Since his seminal 2002 debut album Englabörn, Icelandic composer Jóhann Jóhannsson has established himself as one of the leading names in modern classical music.
He’s also shown an interest in more ambitious, broader-ranging musical projects. His fourth studio album, IBM 1401 – A User’s Manual, was a meditation on obsolescent technology (based on recordings his father made on a discontinued IBM computer) while 2008’s Fordlândia imagined a soundtrack to the true story of American businessman Henry Ford’s attempt to create a utopian society based around the creation of a rubber plantation deep in the Amazon in the 1920s.
Alongside his traditional soundtrack work he’s also composed music specifically for brass ensembles, so his involvement in writing the score to The Miners’ Hymns, a film by Bill Morrison on the history of coal mining in the north east of England, felt like an appropriate fit.
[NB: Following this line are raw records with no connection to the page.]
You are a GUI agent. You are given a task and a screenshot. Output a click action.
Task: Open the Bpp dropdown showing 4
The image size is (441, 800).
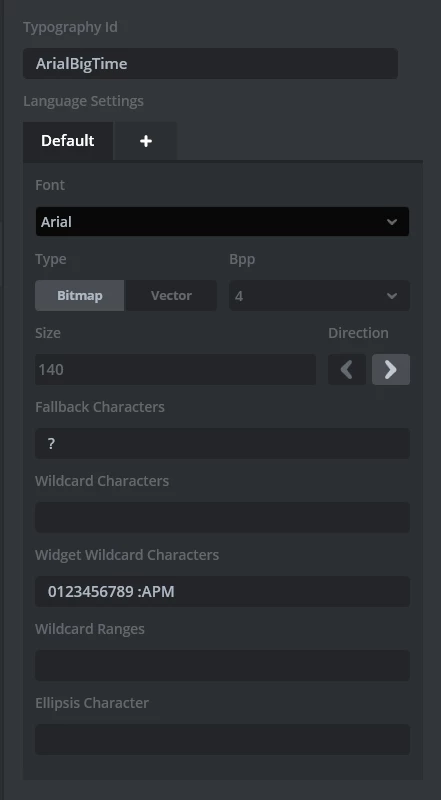coord(320,295)
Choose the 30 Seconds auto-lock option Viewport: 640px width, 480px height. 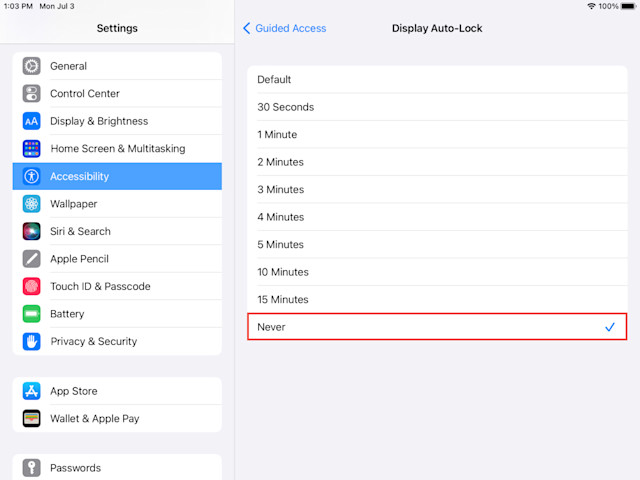437,107

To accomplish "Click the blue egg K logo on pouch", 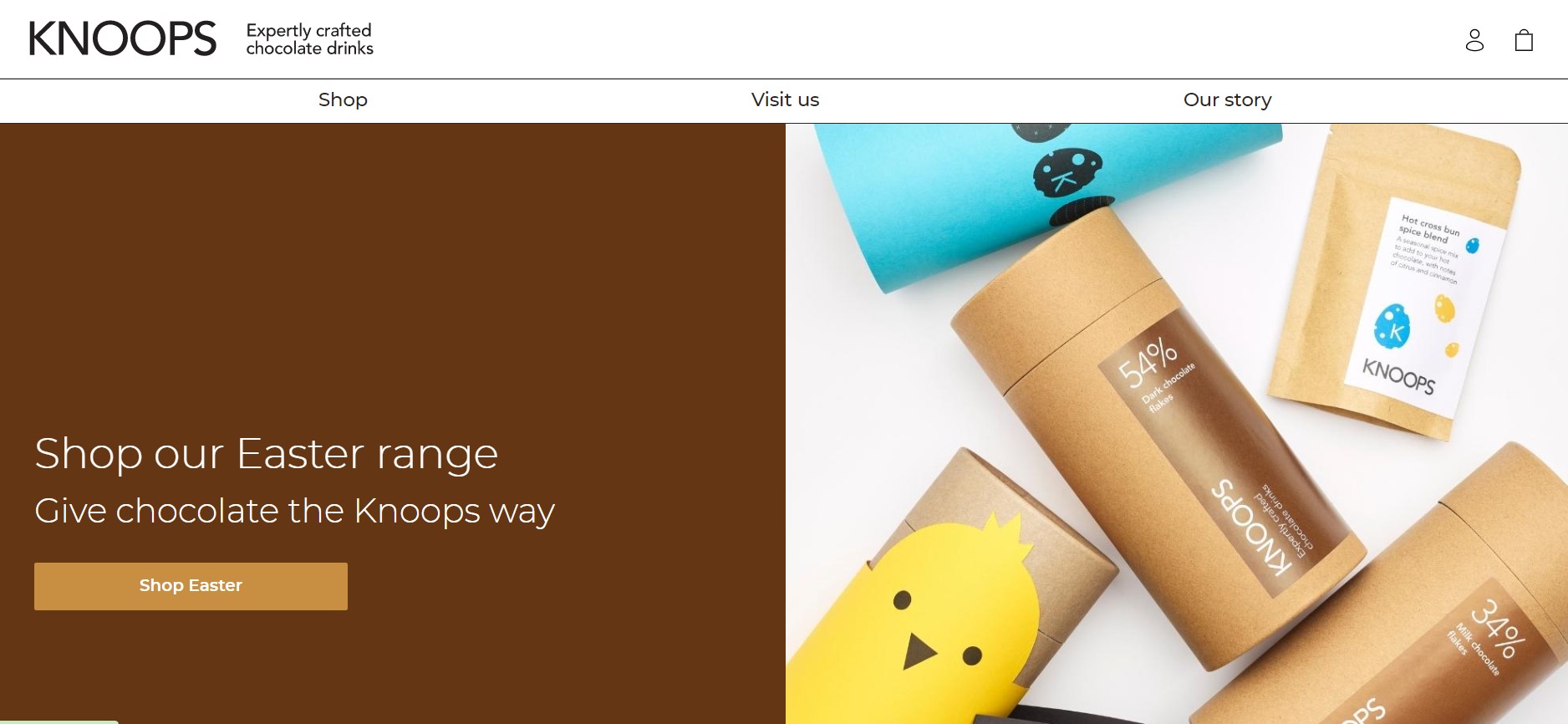I will tap(1393, 325).
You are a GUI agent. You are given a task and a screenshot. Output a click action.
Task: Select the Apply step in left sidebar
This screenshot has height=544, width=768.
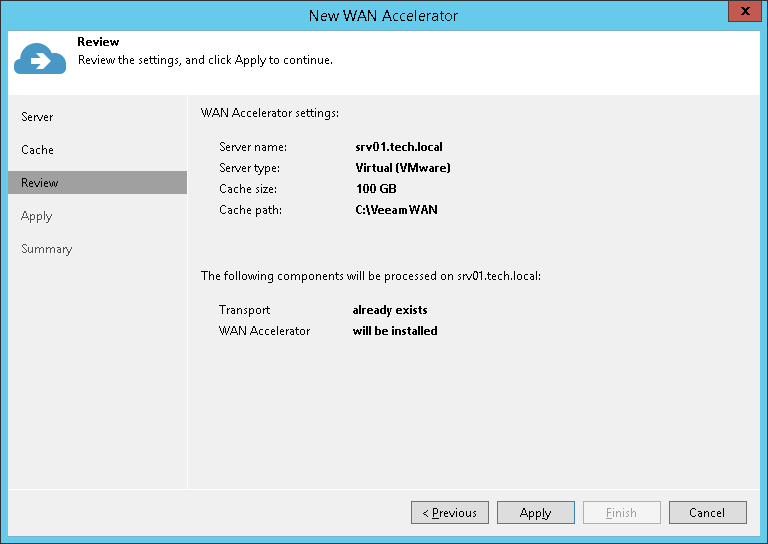point(36,216)
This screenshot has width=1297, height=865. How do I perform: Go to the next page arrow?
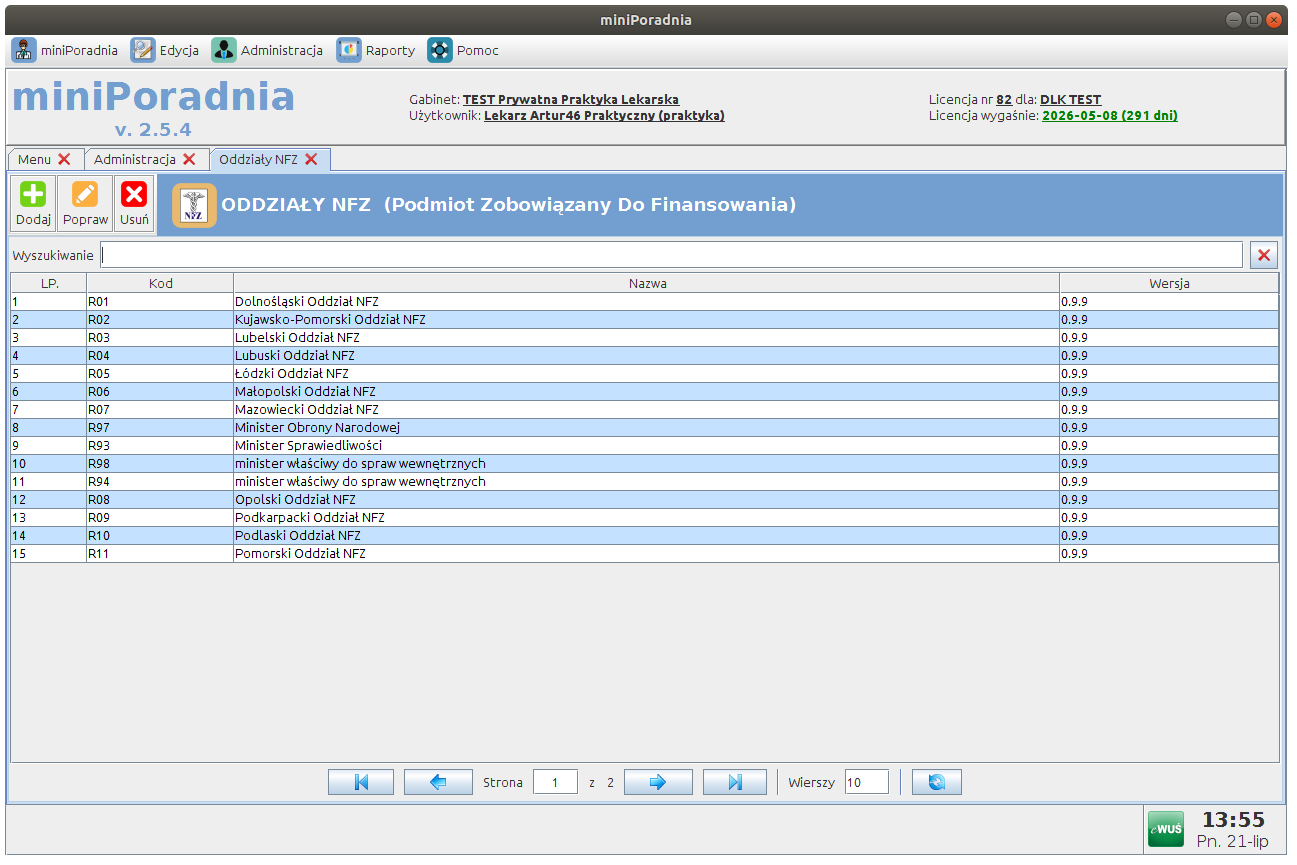658,782
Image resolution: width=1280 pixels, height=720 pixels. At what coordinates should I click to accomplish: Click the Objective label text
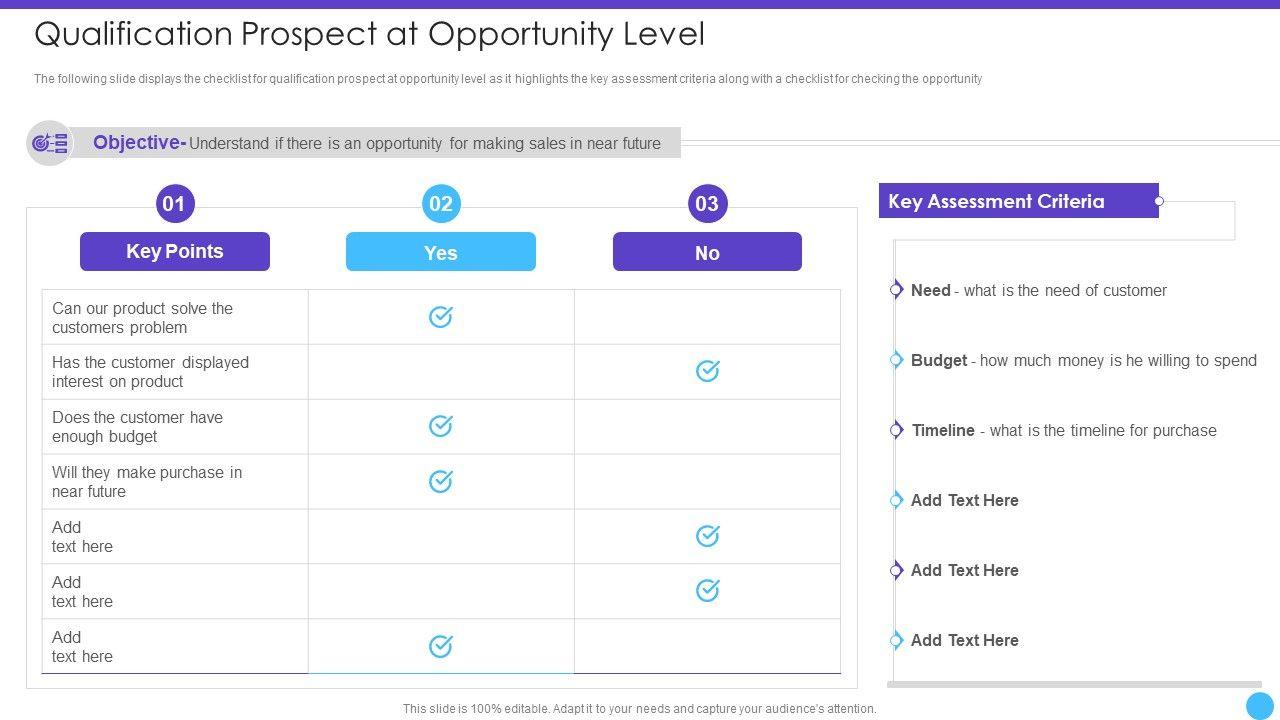click(138, 143)
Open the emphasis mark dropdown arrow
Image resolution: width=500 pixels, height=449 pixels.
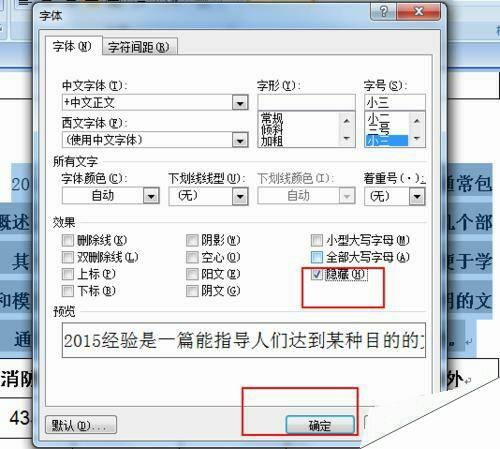tap(417, 196)
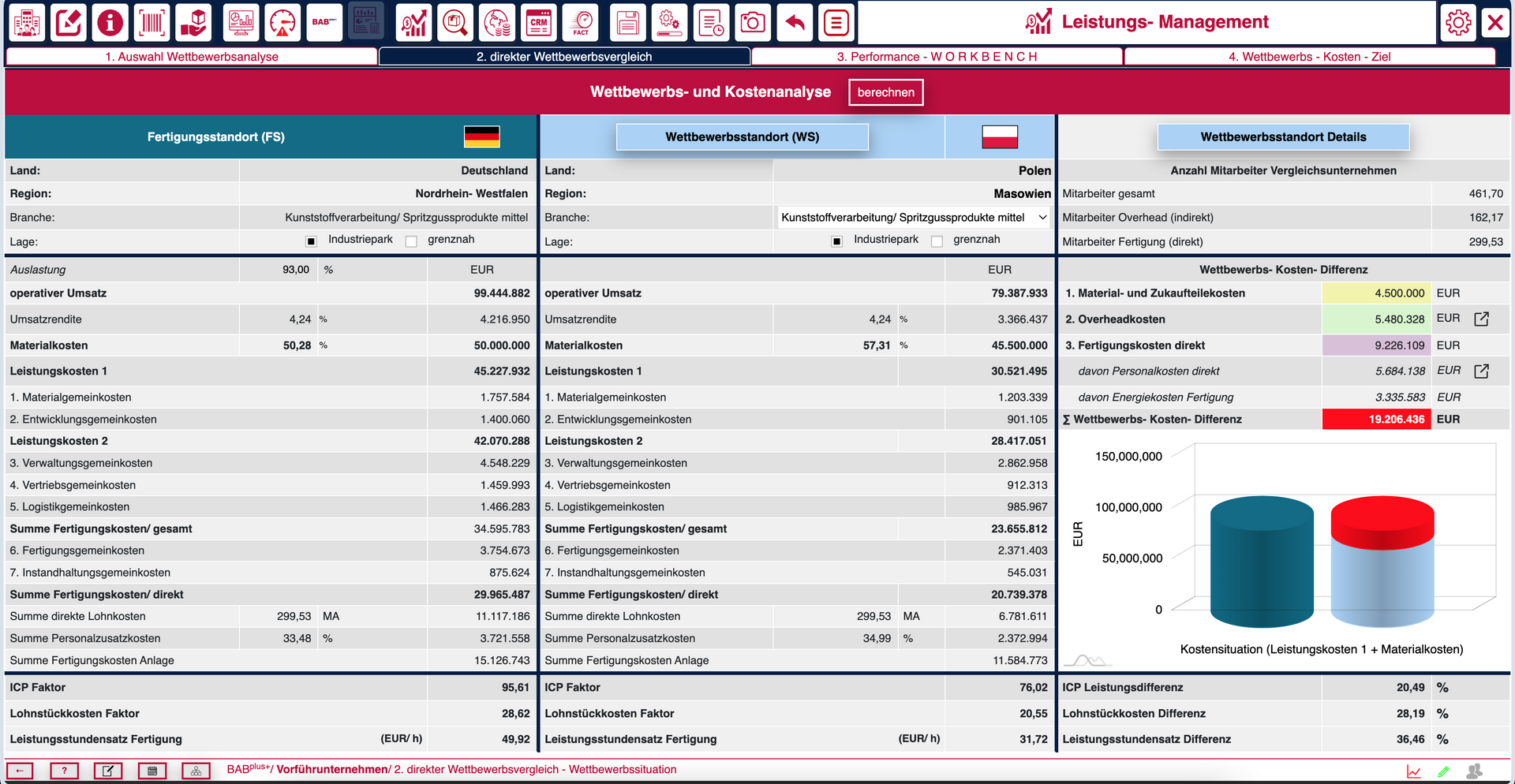Open the hamburger list menu icon
The height and width of the screenshot is (784, 1515).
[836, 23]
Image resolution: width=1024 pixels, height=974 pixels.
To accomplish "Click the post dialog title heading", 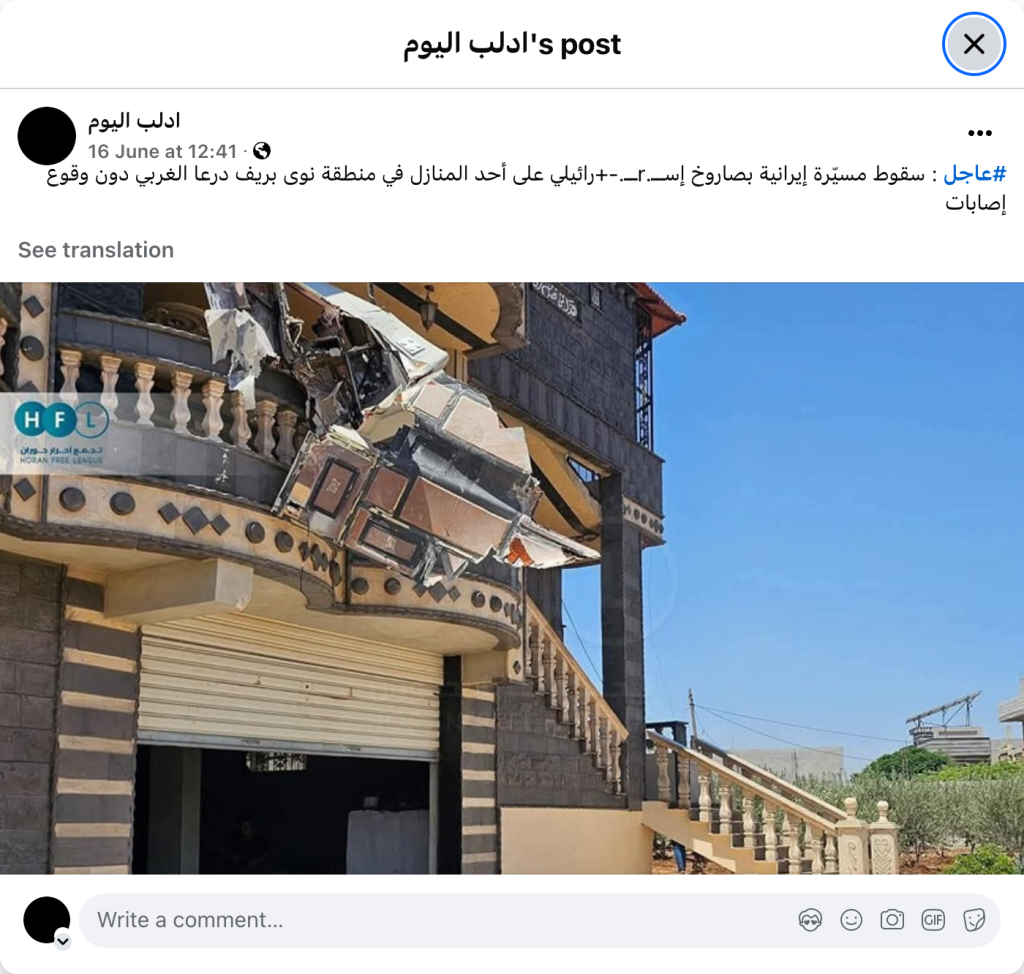I will click(x=512, y=44).
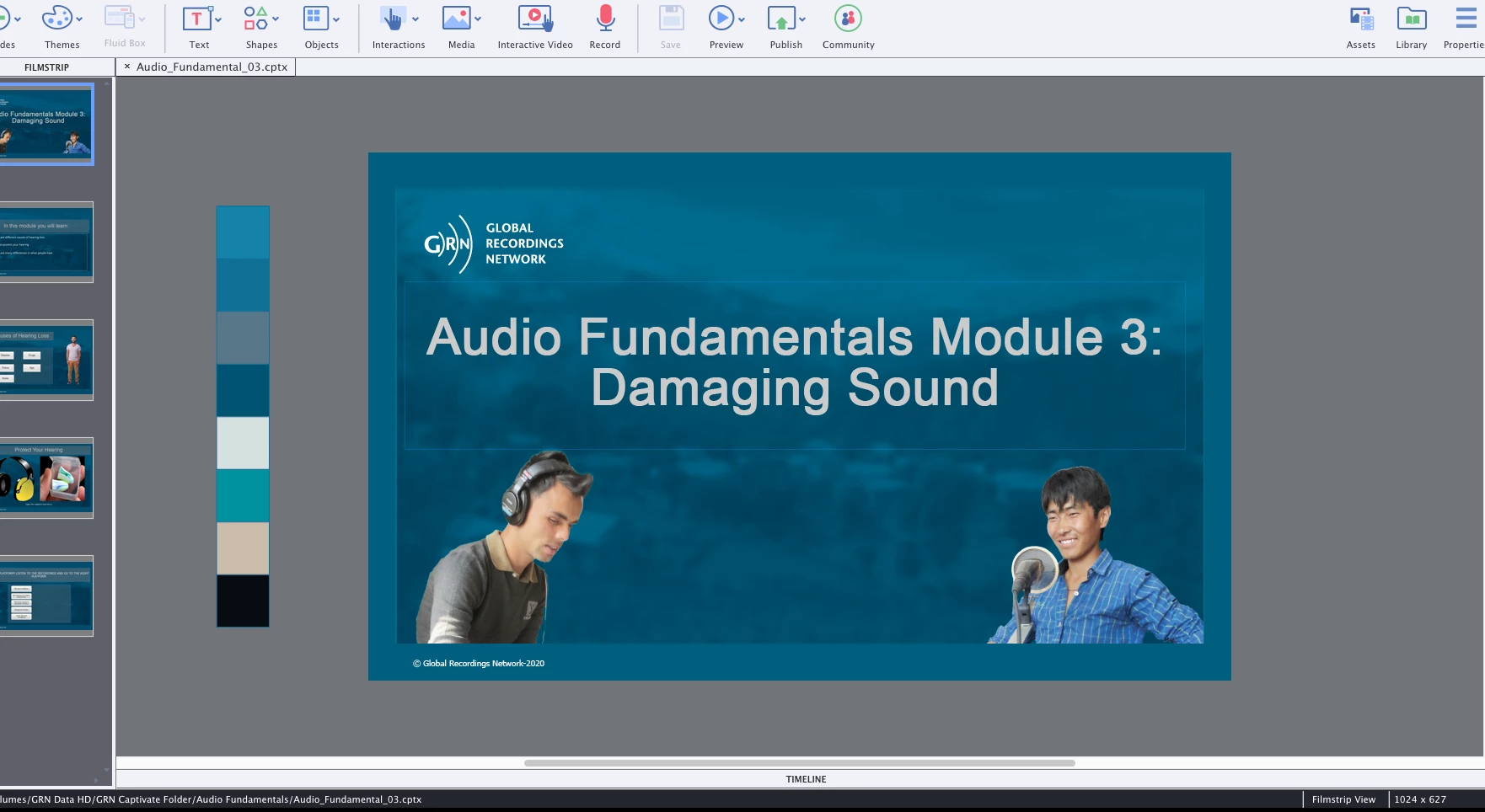Open the Shapes tool
Image resolution: width=1485 pixels, height=812 pixels.
[x=255, y=19]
The tour of the live soundtrack to the screening of the film reached the Barbican, with Gudni Franzson conducting an ensemble featuring Jóhannsson on electronics, the Iskra String Quartet and members of the Durham-based NASUWT Riverside Band. The involvement of the latter alongside the presence of strong north eastern accents in the audience re-asserted a regional dimension to the occasion. A meticulousness and sense of interlinked completeness also surrounds the piece, evident in the detailed early research from all involved in the project to the composition of the score, collation of archive footage and tonight’s live performance.
Jóhannsson’s soundtrack is immediately mournful, solemn and respectful, opening movement They Being Dead Yet Speaketh sounding imperious yet restrained. The film moves from colour aerial footage of the contemporary geographical landscape to lingering, monochrome shots of the nameless, granite faces of the miners and their families. The dark, resounding clash of An Injury To One Is The Concern Of All arrives just as the film turns its focus to the detail and danger of the mining process. The heralding, impactful brass of Freedom From Want And Fear continues the strong opening.
Morrison’s film strikes a well-judged balance between romanticisation and reality throughout, the cast of silent, identity-less characters projecting a stoicism and dignity matched by the score. It may be specifically about now-departed mining communities but in a wider context the film works well as a condensed anthropological study of the bittersweet passing of time, social/economic change and class politics. It also invites further questions that can’t now be answered. Who were these men? Who did they return home to? What lives did they lead?
Jóhannsson recently commented how the film should be seen as a celebration as well as a requiem for the mining communities, something very much evident in the gradual, majestic rise of final movement The Cause Of Labour Is The Hope Of The World (the choice of socialist slogans as names for each movement is apt given that tonight’s performance falls on the 30th anniversary of the start of the 1984-5 UK miners’ strike).
Musically the finale also sees Jóhannsson return to his compositional strength. For all the beauty and power of the early stages of the score, they also were in possession of a coldness and tautness. The final movement however is full of warmth and emotion, sounding triumphant and glorious as the visual narrative draws to a close. It’s a reminder of how powerful and thought-provoking music and film can be when they combine so successfully.